Poll: Voters View Inflation as Bigger Issue than Coronavirus
American voters view inflation as a bigger issue than the Chinese coronavirus, a NewsNation survey released this week found.
The survey asked respondents, “Which do you think is a bigger problem facing the United States today: Inflation, unemployment, or COVID-19?”
A plurality of voters, 45.4 percent, said they view inflation as a bigger problem in the U.S., while 40.9 percent said the coronavirus; the difference between the two responses falls outside of that specific question’s +/- 3 percent margin of error. Another 13.5 percent said unemployment is the biggest issue, meaning a combined majority of Americans view issues such as inflation and jobs as bigger issues than the coronavirus.
The poll came prior to the Supreme Court dealing a devastating blow to President Biden’s Occupational Safety and Health Administration (OSHA) vaccine mandate, striking it down in a 6-3 vote.
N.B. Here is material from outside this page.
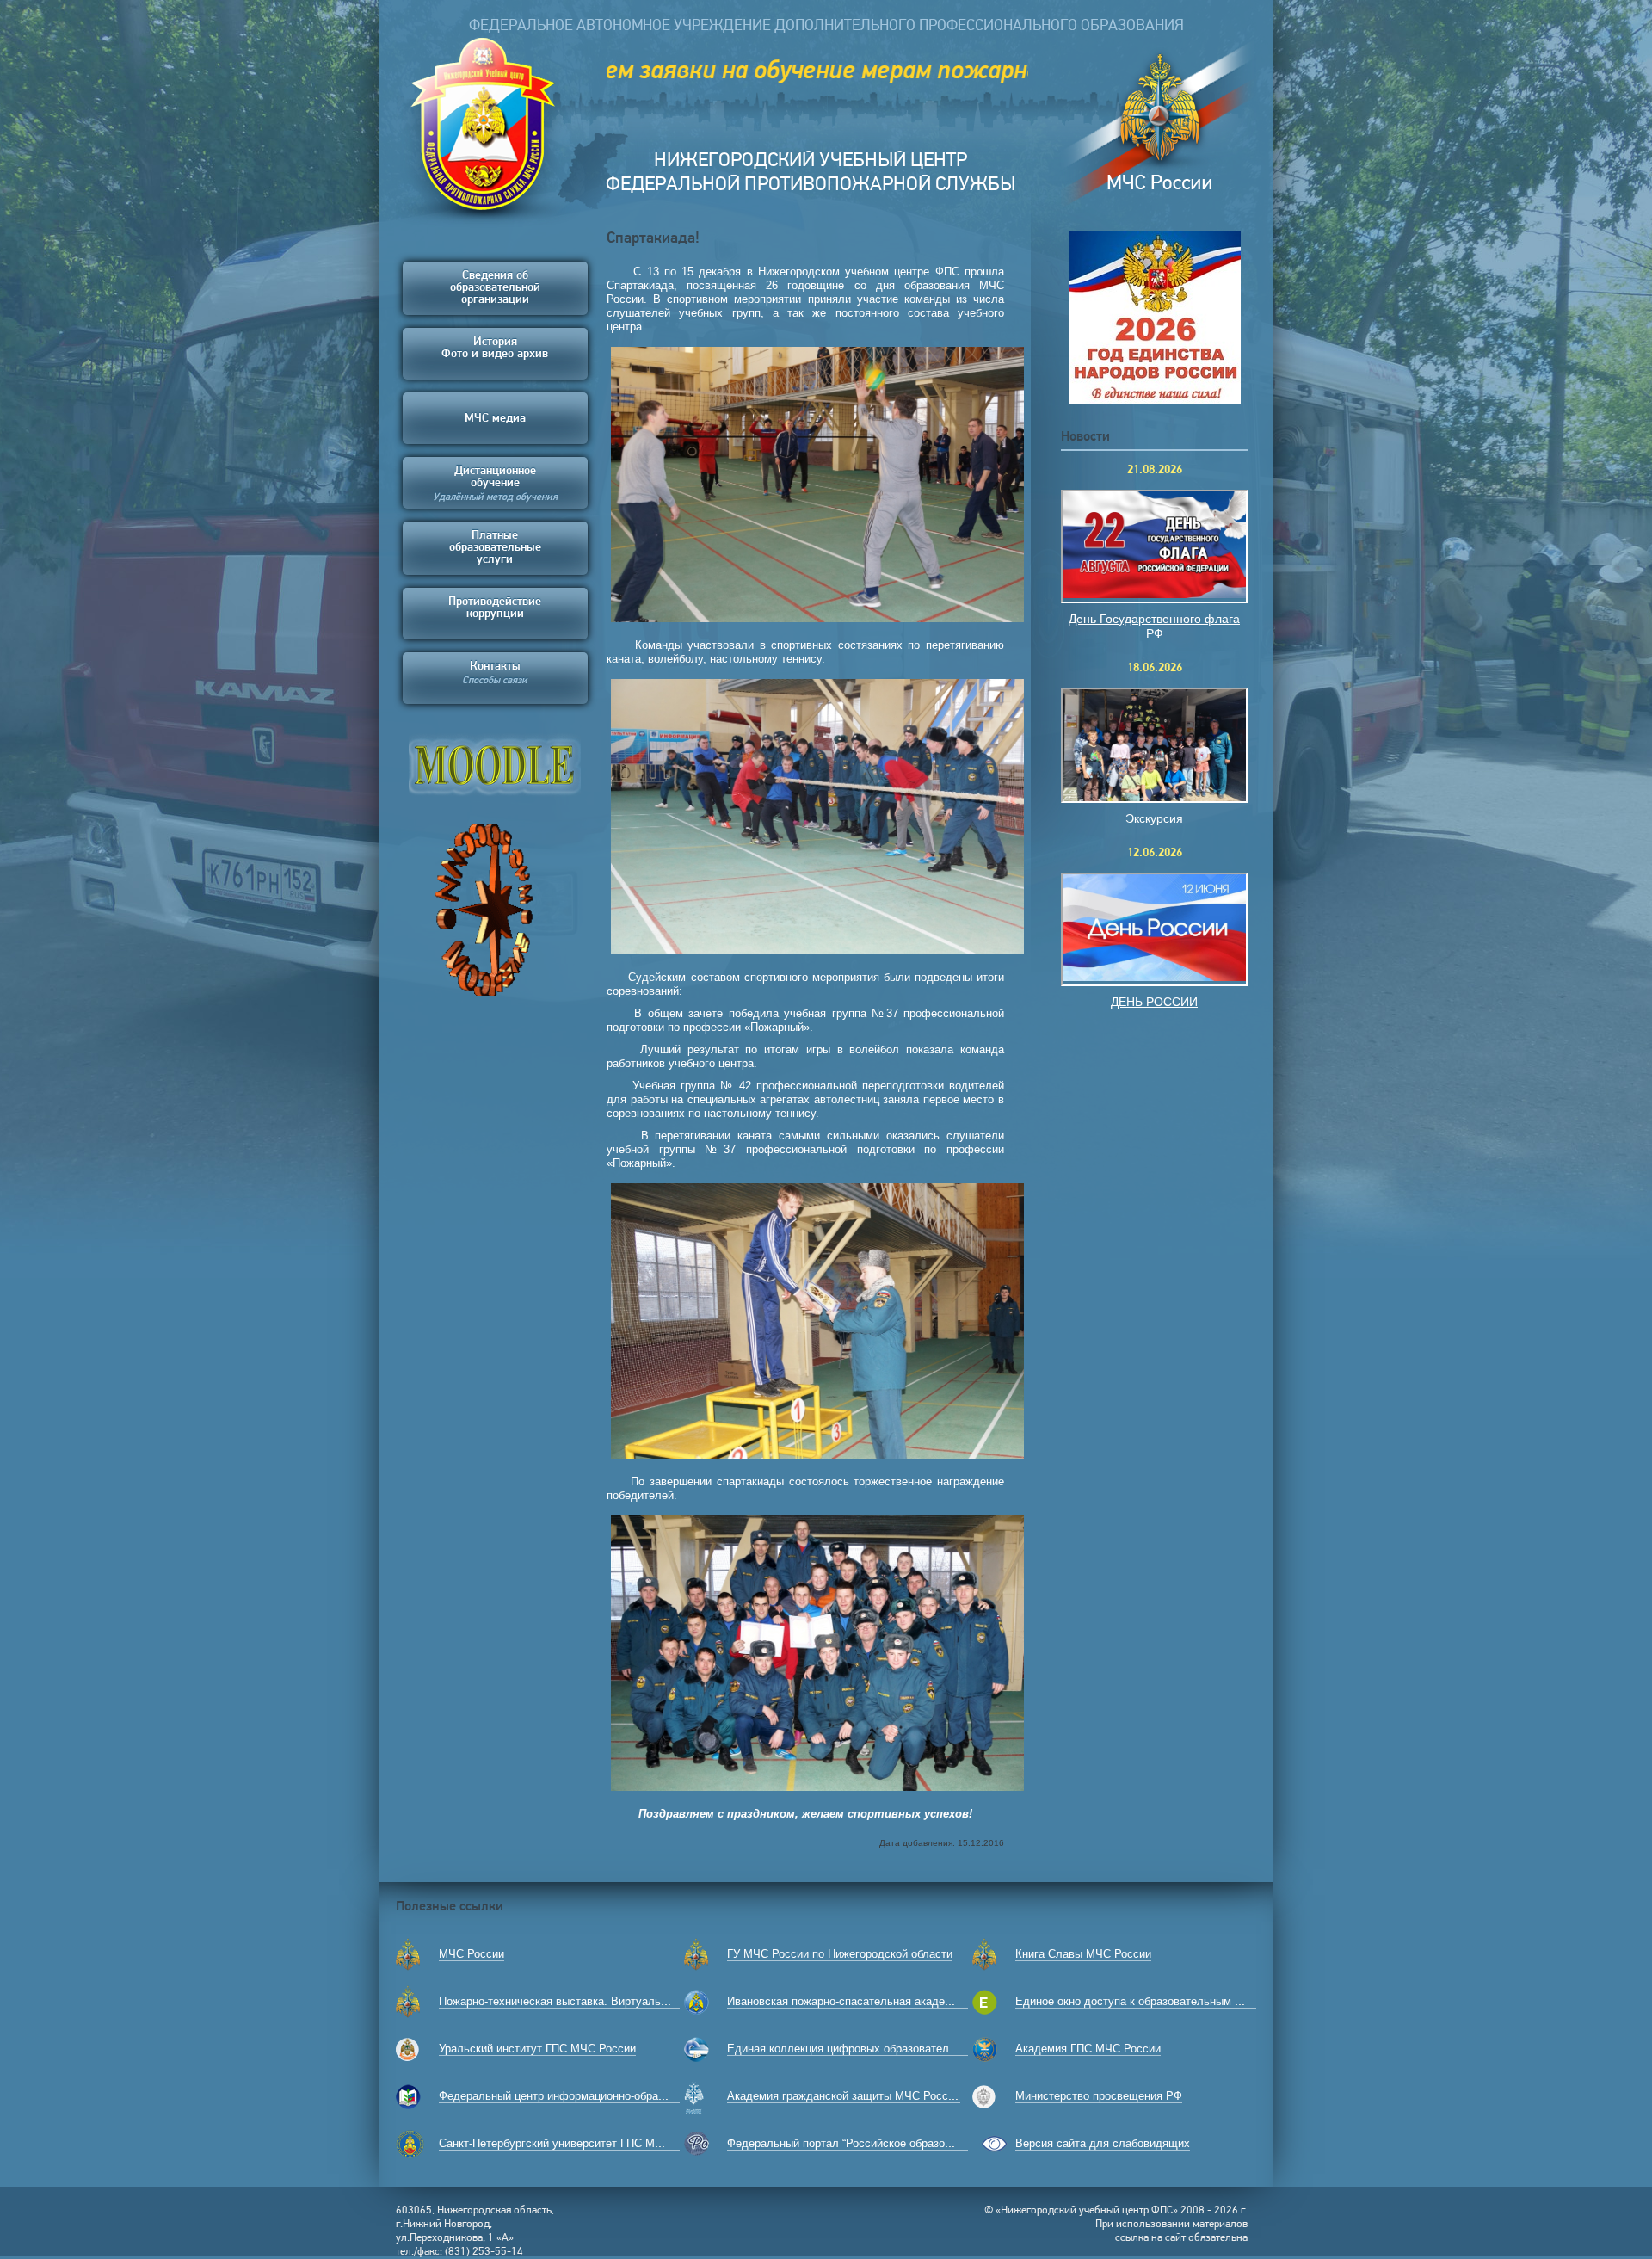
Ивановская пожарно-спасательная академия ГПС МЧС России (892, 2001)
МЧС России (471, 1953)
However, the Court upheld Biden’s Centers for Medicare & Medicaid Services (CMS) vaccine mandate 5-4, “although it explicitly acknowledged that the CMS mandate exempts employees who object to the vaccine for religious or medical reasons,” as Breitbart News reported. Notably, Biden’s ratings on his handling of the pandemic have been dropping exponentially over the past few months, particularly after he announced the ill-fated vaccine mandate, which would have affected roughly 84 million American workers, in an angry, divisive speech in September.
While continuing to face government mandates, Americans have also continued to feel the sting of inflation, as retail sales in the U.S. “declined sharply” in December, “indicating that the worst inflation in decades is hitting consumers harder than analysts expected,” as Breitbart News detailed:
Total retail sales dropped 1.9 percent in December, typically a month of robust holiday shopping, Commerce Department data showed Friday. The figures are not adjusted for inflation, suggesting that price-adjusted purchases were even weaker. The Consumer Price Index rose 0.5 percent in December.
The results were far worse than analysts expected. The median estimate by analysts was for sales to be flat to down just one-tenth of a percentage point.
The survey, taken this week among over 1,000 registered voters, has a margin of error of +/- 3.1 percent.